On 10/20/2017 04:14 AM, Lorenzo Pieralisi wrote:
> On Thu, Oct 19, 2017 at 11:13:27AM -0500, Jeremy Linton wrote:

>> On 10/19/2017 10:56 AM, Lorenzo Pieralisi wrote:

>>> On Thu, Oct 12, 2017 at 02:48:55PM -0500, Jeremy Linton wrote:

>>>> Propagate the topology information from the PPTT tree to the

>>>> cpu_topology array. We can get the thread id, core_id and

>>>> cluster_id by assuming certain levels of the PPTT tree correspond

>>>> to those concepts. The package_id is flagged in the tree and can be

>>>> found by passing an arbitrary large level to setup_acpi_cpu_topology()

>>>> which terminates its search when it finds an ACPI node flagged

>>>> as the physical package. If the tree doesn't contain enough

>>>> levels to represent all of thread/core/cod/package then the package

>>>> id will be used for the missing levels.

>>>>

>>>> Since server/ACPI machines are more likely to be multisocket and NUMA,

>>>

>>> I think this stuff is vague enough already so to start with I would drop

>>> patch 4 and 5 and stop assuming what machines are more likely to ship

>>> with ACPI than DT.

>>>

>>> I am just saying, for the umpteenth time, that these levels have no

>>> architectural meaning _whatsoever_, level is a hierarchy concept

>>> with no architectural meaning attached.

>>

>> ?

>>

>> Did anyone say anything about that? No, I think the only thing being

>> guaranteed here is that the kernel's physical_id maps to an ACPI

>> defined socket. Which seems to be the mindset of pretty much the

>> entire !arm64 community meaning they are optimizing their software

>> and the kernel with that concept in mind.

>>

>> Are you denying the existence of non-uniformity between threads

>> running on different physical sockets?

> 

> No, I have not explained my POV clearly, apologies.

> 

> AFAIK, the kernel currently deals with 2 (3 - if SMT) topology layers.

> 

> 1) thread

> 2) core

> 3) package

> 

> What I wanted to say is, that, to simplify this series, you do not need

> to introduce the COD topology level, since it is just another arbitrary

> topology level (ie there is no way you can pinpoint which level

> corresponds to COD with PPTT - or DT for the sake of this discussion)

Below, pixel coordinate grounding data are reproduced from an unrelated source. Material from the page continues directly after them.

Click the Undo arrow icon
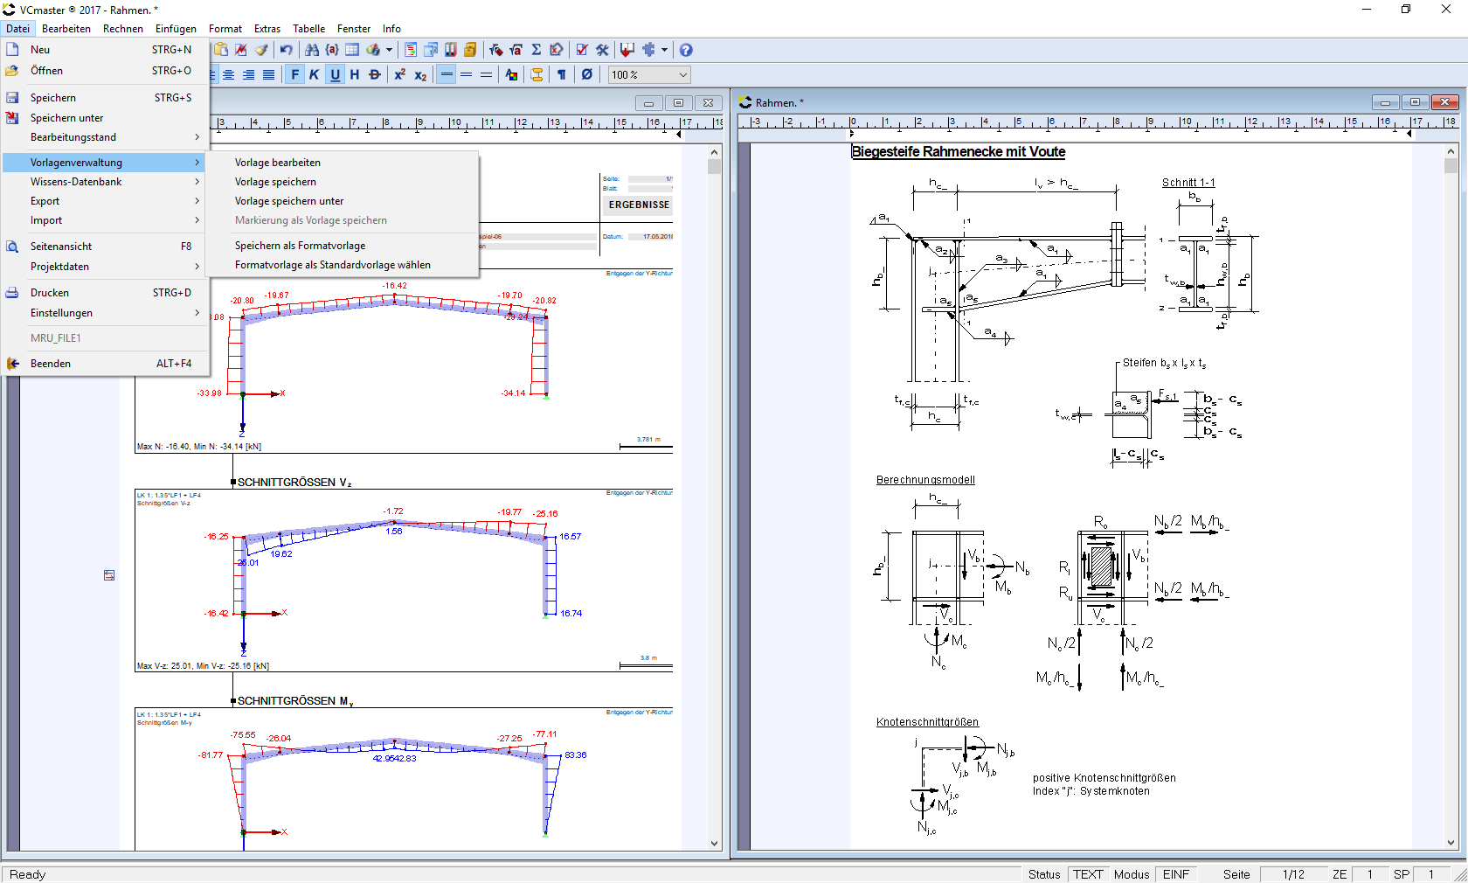 (x=286, y=50)
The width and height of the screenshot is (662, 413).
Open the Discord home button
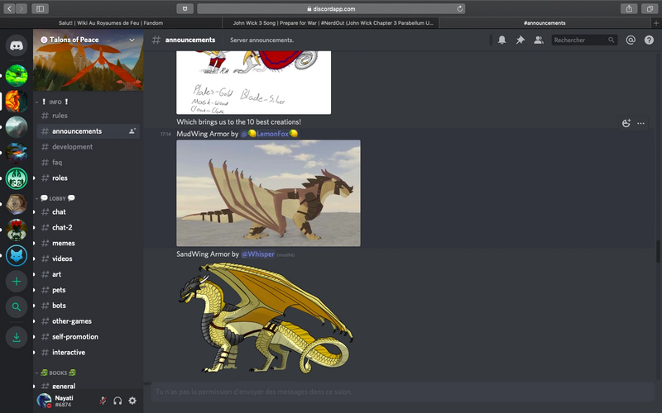tap(16, 46)
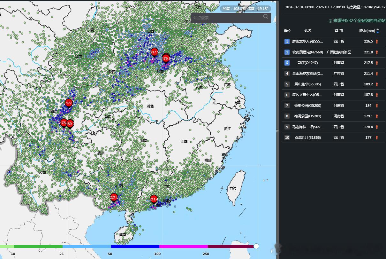Select the 彭庄(O4247) station row
This screenshot has height=259, width=386.
pos(334,63)
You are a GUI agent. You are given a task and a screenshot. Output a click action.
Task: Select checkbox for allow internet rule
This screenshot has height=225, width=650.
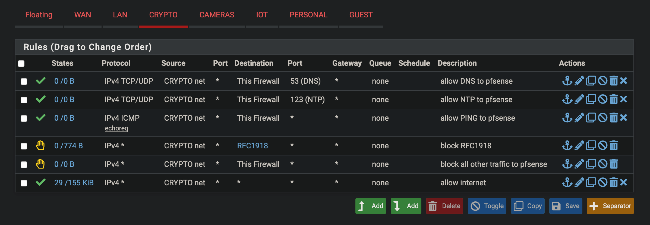coord(24,183)

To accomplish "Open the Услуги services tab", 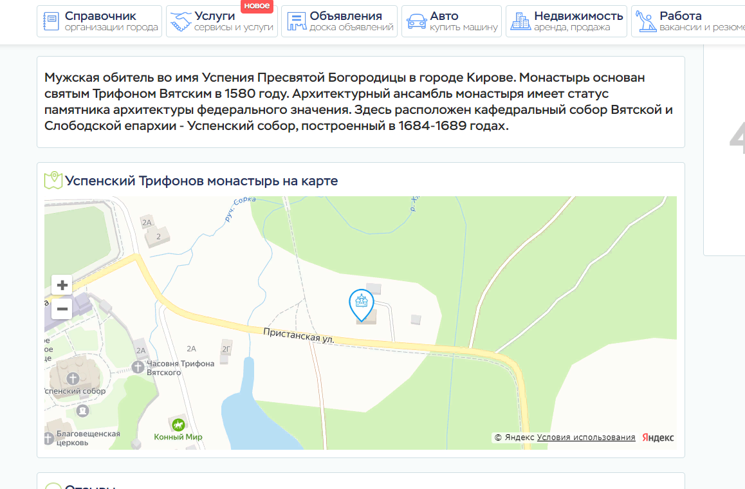I will coord(222,21).
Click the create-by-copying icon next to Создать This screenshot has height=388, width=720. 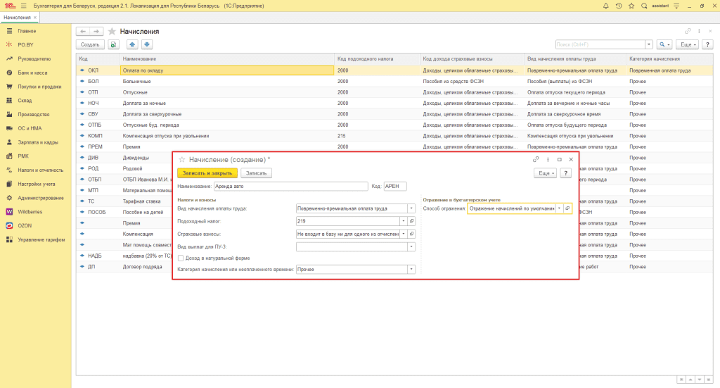tap(113, 44)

> that would not be used in the kernel (apart from big.LITTLE cpufreq

> driver and PSCI checker whose usage of topology_physical_package_id() is

> questionable anyway).


Oh! But, i'm at a loss as to what to do with those two users if I set 
the node which has the physical socket flag set, as the "cluster_id" in 
the topology.

Granted, this being ACPI I don't expect the cpufreq driver to be active 
(given CPPC) and the psci checker might be ignored? Even so, its a bit 
of a misnomer what is actually happening. Are we good with this?


> 

> PPTT allows you to define what level corresponds to a package, use

> it to initialize the package topology level (that on ARM internal

> variables we call cluster) and be done with it.

> 

> I do not think that adding another topology level improves anything as

> far as ACPI topology detection is concerned, you are not able to use it

> in the scheduler or from userspace to group CPUs anyway.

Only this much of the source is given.